My specific learning goals for language and intercultural learning this summer:
- At the end of the Summer, I will be able to communicate in German with native speakers on a wide variety of subjects ranging from social issues to political theory to the arts.
- At the end of the summer, I will be able to relate a significant familiarity with German culture and engage in discussions that utilize this cultural knowledge.
- At the end of the summer, I will be able to accurately and completely comprehend German news in the native language, which will allow me to experience current events through the same symbolic communication system as native Germans.
- At the end of the summer, I will be able to speak, read, write, and listen at a level of proficiency equal to two semesters beyond my current German coursework placement at Notre Dame.
- At the end of the summer, I will be able to display a willingness and comfort in unfamiliar cultural and linguistic situations, as evidenced by my cultural exploration in Germany.
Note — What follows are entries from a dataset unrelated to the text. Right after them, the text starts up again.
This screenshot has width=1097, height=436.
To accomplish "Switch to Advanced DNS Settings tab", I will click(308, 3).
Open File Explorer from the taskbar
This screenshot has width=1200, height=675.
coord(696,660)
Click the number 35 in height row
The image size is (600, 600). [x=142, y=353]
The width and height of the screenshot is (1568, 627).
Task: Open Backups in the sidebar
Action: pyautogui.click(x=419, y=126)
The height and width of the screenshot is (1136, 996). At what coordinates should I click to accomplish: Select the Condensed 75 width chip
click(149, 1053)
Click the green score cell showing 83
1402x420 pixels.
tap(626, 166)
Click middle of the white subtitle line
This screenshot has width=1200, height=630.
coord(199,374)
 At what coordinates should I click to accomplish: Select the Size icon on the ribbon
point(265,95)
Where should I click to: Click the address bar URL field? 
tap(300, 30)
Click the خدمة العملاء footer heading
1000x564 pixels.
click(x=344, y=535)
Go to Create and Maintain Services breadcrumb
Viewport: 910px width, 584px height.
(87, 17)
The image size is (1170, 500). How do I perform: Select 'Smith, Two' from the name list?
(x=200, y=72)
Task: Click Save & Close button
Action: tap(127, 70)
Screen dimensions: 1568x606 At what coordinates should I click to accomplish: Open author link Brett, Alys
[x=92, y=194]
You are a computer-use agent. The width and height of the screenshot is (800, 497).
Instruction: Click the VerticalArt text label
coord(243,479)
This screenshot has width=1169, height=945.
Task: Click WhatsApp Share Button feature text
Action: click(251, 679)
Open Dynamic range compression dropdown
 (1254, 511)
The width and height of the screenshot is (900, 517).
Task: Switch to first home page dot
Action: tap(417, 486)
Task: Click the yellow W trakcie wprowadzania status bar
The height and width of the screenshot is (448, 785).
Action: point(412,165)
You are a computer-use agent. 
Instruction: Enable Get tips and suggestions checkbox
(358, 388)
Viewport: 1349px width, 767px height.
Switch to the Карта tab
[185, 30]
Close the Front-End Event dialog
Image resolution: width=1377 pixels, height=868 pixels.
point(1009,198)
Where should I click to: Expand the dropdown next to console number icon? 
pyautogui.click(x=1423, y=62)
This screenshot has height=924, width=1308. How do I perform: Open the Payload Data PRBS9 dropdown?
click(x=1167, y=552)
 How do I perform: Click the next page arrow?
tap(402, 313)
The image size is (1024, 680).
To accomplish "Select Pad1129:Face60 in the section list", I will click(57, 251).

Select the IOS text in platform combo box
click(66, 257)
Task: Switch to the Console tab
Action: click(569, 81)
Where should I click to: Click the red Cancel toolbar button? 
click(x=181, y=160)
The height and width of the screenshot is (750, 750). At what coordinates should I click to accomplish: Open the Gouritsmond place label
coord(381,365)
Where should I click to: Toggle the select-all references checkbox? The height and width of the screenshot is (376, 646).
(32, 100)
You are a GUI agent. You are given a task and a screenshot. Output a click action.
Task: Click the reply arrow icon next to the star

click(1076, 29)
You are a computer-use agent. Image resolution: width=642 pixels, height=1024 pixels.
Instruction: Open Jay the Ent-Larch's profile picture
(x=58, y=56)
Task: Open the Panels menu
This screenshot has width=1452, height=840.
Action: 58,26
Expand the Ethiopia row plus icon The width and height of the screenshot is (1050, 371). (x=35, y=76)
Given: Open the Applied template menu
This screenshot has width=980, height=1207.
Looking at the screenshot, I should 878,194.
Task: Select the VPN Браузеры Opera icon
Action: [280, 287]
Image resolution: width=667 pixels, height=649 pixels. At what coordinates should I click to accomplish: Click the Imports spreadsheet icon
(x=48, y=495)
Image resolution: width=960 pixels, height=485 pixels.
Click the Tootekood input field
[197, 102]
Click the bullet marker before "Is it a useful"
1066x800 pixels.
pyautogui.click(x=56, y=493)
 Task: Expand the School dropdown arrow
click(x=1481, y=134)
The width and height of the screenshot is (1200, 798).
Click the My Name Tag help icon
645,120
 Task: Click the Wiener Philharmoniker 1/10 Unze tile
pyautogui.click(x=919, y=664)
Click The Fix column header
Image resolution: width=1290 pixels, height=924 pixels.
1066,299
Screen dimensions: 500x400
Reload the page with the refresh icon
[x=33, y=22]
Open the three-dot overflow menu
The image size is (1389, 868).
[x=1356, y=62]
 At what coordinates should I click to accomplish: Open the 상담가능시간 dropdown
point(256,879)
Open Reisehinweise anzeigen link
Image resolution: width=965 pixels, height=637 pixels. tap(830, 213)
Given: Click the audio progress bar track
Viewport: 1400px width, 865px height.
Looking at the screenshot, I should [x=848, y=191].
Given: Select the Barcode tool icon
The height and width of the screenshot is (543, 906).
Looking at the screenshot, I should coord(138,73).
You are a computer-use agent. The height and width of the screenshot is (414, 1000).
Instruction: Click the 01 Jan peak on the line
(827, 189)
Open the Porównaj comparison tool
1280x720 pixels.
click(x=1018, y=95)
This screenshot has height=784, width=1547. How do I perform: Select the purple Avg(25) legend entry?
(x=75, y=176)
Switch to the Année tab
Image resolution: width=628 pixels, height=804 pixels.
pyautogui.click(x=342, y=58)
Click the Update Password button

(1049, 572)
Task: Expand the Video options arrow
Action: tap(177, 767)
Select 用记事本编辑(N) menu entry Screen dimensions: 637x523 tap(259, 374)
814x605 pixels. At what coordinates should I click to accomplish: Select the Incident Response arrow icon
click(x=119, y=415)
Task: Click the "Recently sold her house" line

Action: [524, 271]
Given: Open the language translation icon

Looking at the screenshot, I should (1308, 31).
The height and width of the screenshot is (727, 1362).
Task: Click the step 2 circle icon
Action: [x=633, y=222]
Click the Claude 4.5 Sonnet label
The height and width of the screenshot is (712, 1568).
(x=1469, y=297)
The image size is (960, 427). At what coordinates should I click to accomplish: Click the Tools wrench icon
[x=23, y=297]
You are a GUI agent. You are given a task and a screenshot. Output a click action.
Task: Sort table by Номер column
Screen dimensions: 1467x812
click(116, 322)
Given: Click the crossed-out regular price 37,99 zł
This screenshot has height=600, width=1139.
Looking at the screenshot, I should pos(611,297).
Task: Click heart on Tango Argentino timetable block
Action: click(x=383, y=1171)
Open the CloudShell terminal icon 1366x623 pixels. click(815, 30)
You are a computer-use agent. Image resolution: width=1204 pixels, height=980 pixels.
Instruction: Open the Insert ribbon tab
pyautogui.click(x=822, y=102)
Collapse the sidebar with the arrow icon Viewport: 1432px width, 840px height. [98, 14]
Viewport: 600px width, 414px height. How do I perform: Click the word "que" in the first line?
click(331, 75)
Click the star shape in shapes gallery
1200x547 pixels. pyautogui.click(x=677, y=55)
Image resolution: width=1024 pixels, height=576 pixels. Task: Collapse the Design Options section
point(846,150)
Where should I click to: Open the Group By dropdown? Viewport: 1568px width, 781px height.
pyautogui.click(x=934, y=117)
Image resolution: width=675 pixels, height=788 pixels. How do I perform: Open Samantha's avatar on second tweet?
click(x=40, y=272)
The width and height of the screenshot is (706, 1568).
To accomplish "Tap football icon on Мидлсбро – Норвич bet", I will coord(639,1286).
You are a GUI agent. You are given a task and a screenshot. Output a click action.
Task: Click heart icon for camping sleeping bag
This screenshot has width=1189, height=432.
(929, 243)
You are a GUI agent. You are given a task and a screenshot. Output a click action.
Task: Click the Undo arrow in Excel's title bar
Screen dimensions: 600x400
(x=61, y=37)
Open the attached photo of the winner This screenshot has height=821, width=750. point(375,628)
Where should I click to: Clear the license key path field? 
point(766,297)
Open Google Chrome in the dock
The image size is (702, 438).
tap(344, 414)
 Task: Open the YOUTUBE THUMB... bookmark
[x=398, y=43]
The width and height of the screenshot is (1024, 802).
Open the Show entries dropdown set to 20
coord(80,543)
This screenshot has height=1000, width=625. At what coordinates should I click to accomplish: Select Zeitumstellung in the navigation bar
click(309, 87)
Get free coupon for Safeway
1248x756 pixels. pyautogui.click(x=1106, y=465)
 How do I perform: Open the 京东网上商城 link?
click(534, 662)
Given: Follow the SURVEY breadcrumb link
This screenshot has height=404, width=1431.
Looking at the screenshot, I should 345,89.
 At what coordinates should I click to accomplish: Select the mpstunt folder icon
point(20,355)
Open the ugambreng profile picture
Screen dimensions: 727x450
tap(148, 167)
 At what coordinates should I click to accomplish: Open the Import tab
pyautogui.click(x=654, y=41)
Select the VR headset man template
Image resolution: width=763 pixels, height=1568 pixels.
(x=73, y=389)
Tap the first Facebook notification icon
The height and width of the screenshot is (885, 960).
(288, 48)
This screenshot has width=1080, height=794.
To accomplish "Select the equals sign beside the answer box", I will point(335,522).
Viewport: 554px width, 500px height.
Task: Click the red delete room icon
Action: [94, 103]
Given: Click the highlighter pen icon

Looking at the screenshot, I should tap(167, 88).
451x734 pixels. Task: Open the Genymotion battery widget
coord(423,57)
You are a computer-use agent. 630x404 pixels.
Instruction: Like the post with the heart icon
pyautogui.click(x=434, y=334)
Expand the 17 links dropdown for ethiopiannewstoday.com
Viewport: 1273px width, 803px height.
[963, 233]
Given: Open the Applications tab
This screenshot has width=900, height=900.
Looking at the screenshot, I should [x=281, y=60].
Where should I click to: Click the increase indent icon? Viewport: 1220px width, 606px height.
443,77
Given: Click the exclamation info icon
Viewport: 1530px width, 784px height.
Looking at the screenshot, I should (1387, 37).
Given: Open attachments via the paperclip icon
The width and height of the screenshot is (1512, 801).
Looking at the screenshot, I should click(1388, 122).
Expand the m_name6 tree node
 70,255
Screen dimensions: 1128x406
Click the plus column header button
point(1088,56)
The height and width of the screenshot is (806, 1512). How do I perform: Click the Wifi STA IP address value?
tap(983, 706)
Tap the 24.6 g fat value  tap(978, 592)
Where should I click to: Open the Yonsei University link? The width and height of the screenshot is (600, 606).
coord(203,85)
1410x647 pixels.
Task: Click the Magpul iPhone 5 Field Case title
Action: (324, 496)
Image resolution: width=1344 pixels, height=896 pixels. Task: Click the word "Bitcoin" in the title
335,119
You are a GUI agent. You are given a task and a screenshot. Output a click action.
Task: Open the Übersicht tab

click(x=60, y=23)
My plan for maximizing my international language learning experience:
I intend to “hit the ground running” through immediate participation and exploration of Cologne’s culture. Home to one of the world’s most striking cathedrals, Cologne is a beautiful city on the banks of the Rhine River. I plan on researching cultural landmarks, compiling a short list of attractions, and embarking on those excursions upon my arrival in the city. Moreover, I will locate areas that could provide a more rich cultural experience, i.e. the market and the “Altstadt”, and venture into their midsts as soon as possible. Lastly, I will work with the language institute in order to take advantage of all of their cultural offerings.
Reflective Journal Entry 1:
My first week here in Cologne has been absolutely amazing. As this is my first time traveling outside of the United States, I was definitely a little overwhelmed. I find public transportation in cities like Chicago to be a little stressful, so working through the system in another language was tough!
As soon as I got to Cologne I went straight to the Cologne Cathedral. This Gothic Cathedral is, per Wikipedia, the most visited tourist site in Germany with more than 20,000 visitors a day. It is an intense and imposing building that dominates the Cologne skyline. While I did not climb the stairs to the top of one of the 515 ft. towers, I definitely plan on taking a return trip to do just that.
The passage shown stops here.